Smoking propels aneurysm risk in women

Imaging reveals swelling of the wall of the abdominal aorta.
Imaging reveals swelling of the wall of the abdominal aorta.
Results from two recent studies offer additional reasons to urge your patients to stop smoking. The first trial showed that smoking raises the risk of abdominal aortic aneurysm events nearly ninefold in postmenopausal women. The other demonstrates the negative effects smoking has on cognition in middle-aged adults.

The aneurysm research focused on postmenopausal women who were between the ages of 50 and 79 when they enrolled in the Women's Health Initiative. Researchers found that 467 women had been diagnosed with aortic aneurysm before or during the study. During follow-up (mean 7.8 years; median 7.9 years), abdominal aortic aneurysm events occurred in 184 women.
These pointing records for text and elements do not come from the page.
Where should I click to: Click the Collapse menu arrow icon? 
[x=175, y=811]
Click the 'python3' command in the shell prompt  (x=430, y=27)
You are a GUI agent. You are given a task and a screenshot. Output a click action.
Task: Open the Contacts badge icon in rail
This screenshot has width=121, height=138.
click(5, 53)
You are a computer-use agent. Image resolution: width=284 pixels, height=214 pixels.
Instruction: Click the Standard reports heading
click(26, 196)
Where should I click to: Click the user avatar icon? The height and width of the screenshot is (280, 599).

Current cigarette smokers were found to be 8.73 times more likely to suffer abdominal aortic aneurysm events than those who had never smoked (BMJ. 2008;337:a1724).

The cognitive function study evaluated 1,904 Dutch men and women aged 43-70 years (average age at baseline 56 years). Cognitive function was measured at baseline and five years later.
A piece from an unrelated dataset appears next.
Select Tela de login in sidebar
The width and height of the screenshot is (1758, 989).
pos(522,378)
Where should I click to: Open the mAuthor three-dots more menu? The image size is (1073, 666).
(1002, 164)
At the five-year mark, the declines in memory function, cognitive flexibility, and global cognitive function were, respectively, 1.9, 2.4, and 1.7 times greater for nonsmokers than for never-smokers. Cognitive decline among ex-smokers and recent quitters did not differ significantly from that of never-smokers, although researchers did note that “the point estimates of the decline increased steadily from never-smokers to ex-smokers to recent quitters and to smokers” (Am J Public Health. 2008;98:1-7).